Im Gegensatz zu Fahrzeugen mit Verbrennungsmotoren sind Elektrofahrzeuge hochtechnologisch, aber nicht so komplex. Folglich erfordert der Bau eines Verbrennungsmotors ein umfassendes technisches Fachwissen und ein umfangreiches Netz von Zulieferern. Zwar erfordert die Montage von Elektrofahrzeugen zahlreiche Fertigkeiten des traditionellen Automobilbaus, sie lässt sich aber laut Harding mit der Montage von Elektroartikeln vergleichen. Bei der Produktion von Solarmodulen und Unterhaltungselektronik dominiert der Standort China bereits heute aus Kostengründen unbestritten.

Für das Szenario, dass sich Elektroautos, aus welchen Gründen auch immer, nicht durchsetzen werden, hat das Reich der Mitte vorgesorgt: Es setzt parallel weiter auf Verbrenner. Während Deutschland und Europa alles auf die Karte „Elektromotoren“ setzen und der Verkauf von Neuwagen mit Verbrennungsmotor voraussichtlich ab 2035 in der EU nicht mehr möglich ist, fährt China zweigleisig.

Im Juli 2022 senkte die chinesische Regierung den Steuersatz für Fahrzeuge mit Verbrennungsmotoren mit bis zu 2 Litern Hubraum von 10 auf 5 Prozent. Auf sogenannte New Energy Vehicles (reine Elektroautos und Plug-in-Hybride) wird keinerlei Steuer erhoben. Mit der Steuersenkung schwindet der Vorteil für die Elektromobilität.

**Aufgabe:** Schreiben Sie aus dem Auszug über Elektroautos und China den Abschnitt zwischen „Für das Szenario, dass“ und „fährt China zweigleisig.“ wortgetreu ab, beide Stellen eingeschlossen.

**Ausgangsdaten:**
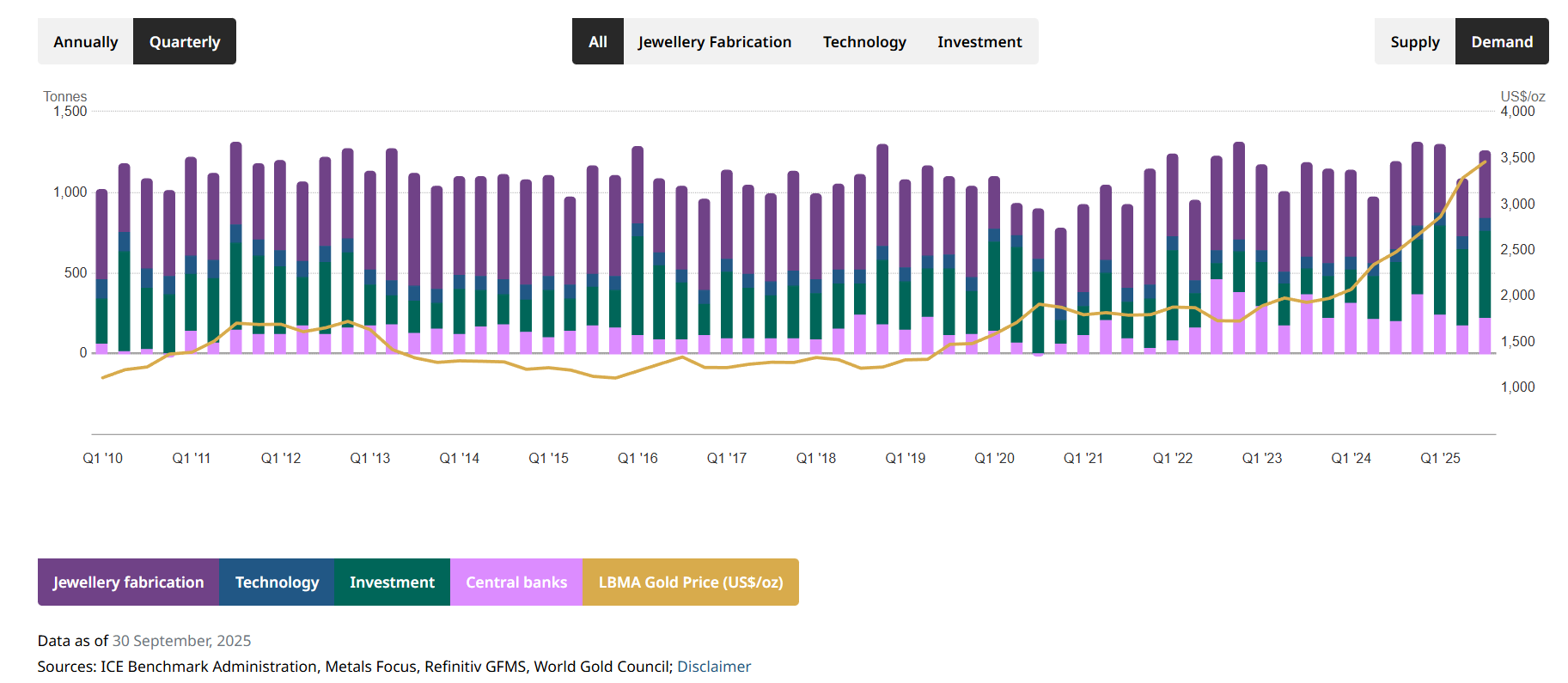Filter chart by Jewellery Fabrication
Viewport: 1568px width, 683px height.
[x=714, y=41]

**Lösung:**
Für das Szenario, dass sich Elektroautos, aus welchen Gründen auch immer, nicht durchsetzen werden, hat das Reich der Mitte vorgesorgt: Es setzt parallel weiter auf Verbrenner. Während Deutschland und Europa alles auf die Karte „Elektromotoren“ setzen und der Verkauf von Neuwagen mit Verbrennungsmotor voraussichtlich ab 2035 in der EU nicht mehr möglich ist, fährt China zweigleisig.